A Landmark Partnership in Gene Therapy
AviadoBio has obtained an exclusive option for a gene therapy targeting rare eye diseases in a deal that could be worth up to $413 million for Chinese biotech UgeneX Therapeutics.
The partnership centers on UGX-202, an AAV-based therapy developed by UgeneX and designed for intravitreous, one-time administration to deliver a light-sensitive protein into retinal cells. The candidate is currently in clinical trials for retinitis pigmentosa (RP), with a second study in another unspecified retinal indication expected to begin by the end of the year.
Terms of the Agreement
Under the agreement, UK-based AviadoBio has secured an option to obtain exclusive worldwide rights, excluding China, to develop and commercialize UGX-202 for RP and other indications. If the option is exercised, UgeneX will receive upfront payments, R&D milestones, and sales-based payments totaling up to $413 million, along with royalties on future sales.
Expanding Clinical Pipelines
AviadoBio CEO Lisa Deschamps said the collaboration strengthens the company’s therapy pipeline:
“We are excited to expand our portfolio of clinical-stage assets that bridge the eye and brain. Our work in targeted delivery, potent genetic payloads, and rapid clinical translation now extends to RP and other retinal diseases through this partnership with UgeneX,” she said.

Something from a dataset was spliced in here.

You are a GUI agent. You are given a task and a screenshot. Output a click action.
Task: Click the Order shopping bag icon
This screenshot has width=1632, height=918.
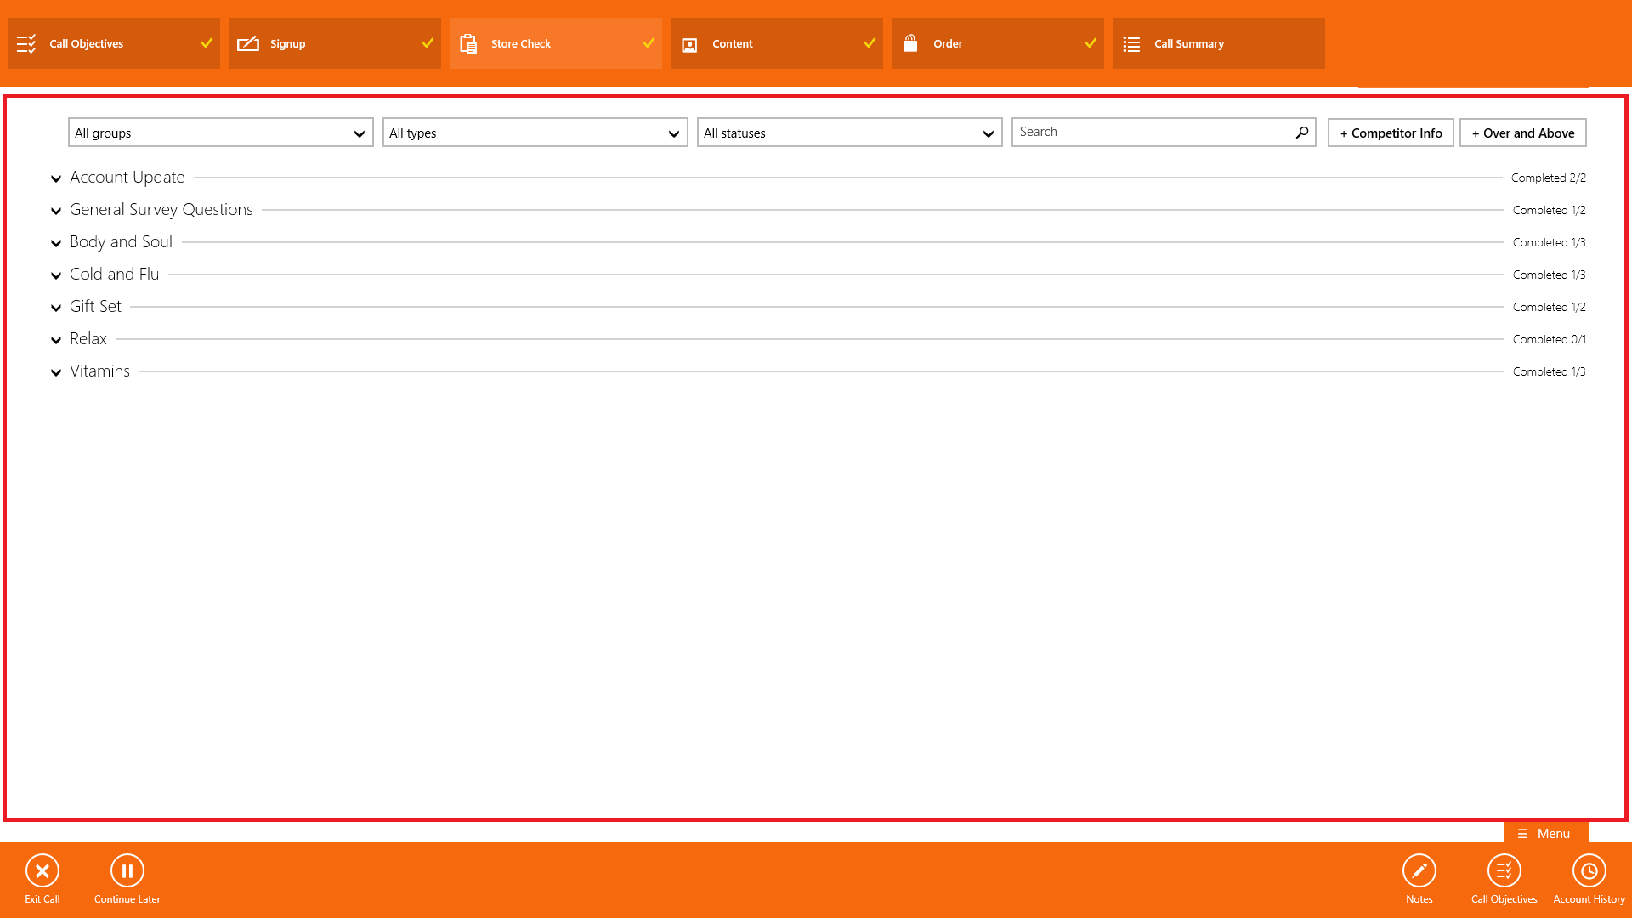pyautogui.click(x=910, y=43)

AviadoBio’s lead program, AVB-101, is an AAV-based, one-time therapy for frontotemporal dementia (FTD) with GRN mutations, currently in a Phase 1/2 clinical trial. The program previously attracted Astellas Pharma, which paid $50 million for an option to license the asset.

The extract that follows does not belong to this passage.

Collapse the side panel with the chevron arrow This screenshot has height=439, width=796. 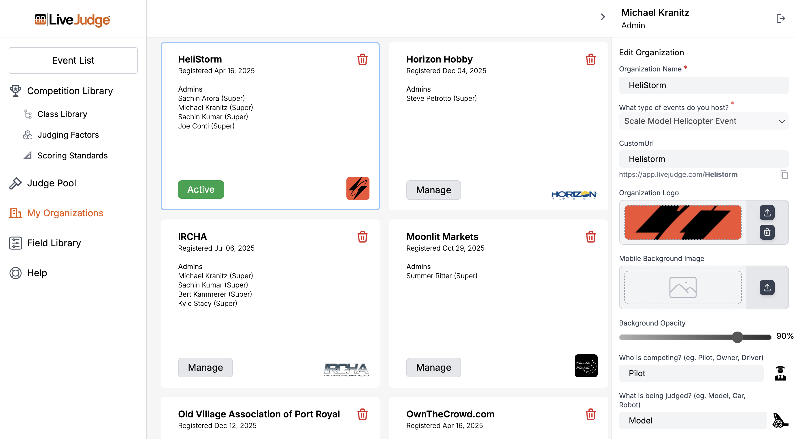603,17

A Move into the Global Market
UgeneX President Wu Kai described the deal as a major step forward for the company’s entry into the global therapy market, showcasing the innovation and R&D capacity of its growing pipeline.
The agreement marks a significant move in the retinal therapy space, an emerging frontier aimed at restoring or improving vision in patients with retinal degenerative diseases such as retinitis pigmentosa.

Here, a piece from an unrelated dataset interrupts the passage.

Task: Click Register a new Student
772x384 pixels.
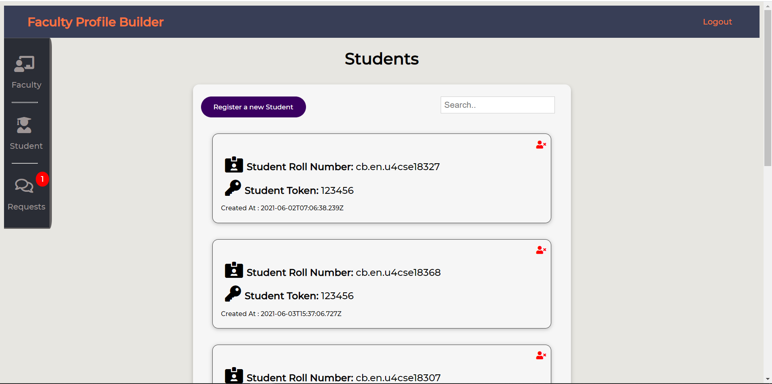Action: click(x=253, y=107)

Strategic Value & Market Dynamics
From a strategic standpoint, the deal underscores how biotechs are increasingly looking globally — including China — for novel medicine assets. AviadoBio’s willingness to commit up to $413 million sends a signal that therapies remain an attractive area for high-risk, high-reward investment. Meanwhile, it’s ability to partner outside China suggests Chinese biotech innovation is gaining international traction.
On the market side, the therapy field is crowded but increasingly differentiated — optogenetics is one of the newest approaches within retinal disease. If UGX-202 succeeds, it could establish AviadoBio as a major player in ocular therapies (in addition to its neuro-degenerative focus).
How the Gene Therapy Works
UGX-202 is built on AAV delivery technology, a well-established approach that uses adeno-associated viruses as carriers to introduce corrective genetic material into targeted cells. In this case, the therapy delivers a gene encoding a light-sensitive opsin protein that helps retinal cells regain responsiveness to light — a process that mimics natural vision function. This one-time therapy is designed for intravitreal injection, making it less invasive than subretinal procedures used in some other ocular therapy programs.
Researchers at note that the candidate has demonstrated strong safety and early efficacy signals in preclinical models, showing potential to restore partial light perception and improve visual function. If proven successful in human trials, the therapy could represent one of the first intravitreal optogenetic therapies to enter commercial use.
Conclusion
This landmark therapy option agreement between AviadoBio sets a new benchmark in rare-eye disease treatment collaborations. By advancing UGX-202, the companies are not only targeting a large unmet need in retinitis pigmentosa and other retinal disorders but also redefining how therapy assets are developed and commercialised globally. The next several years will be critical in validating the approach, and if successful, could pave the way for broader applications of therapy in the eye and beyond.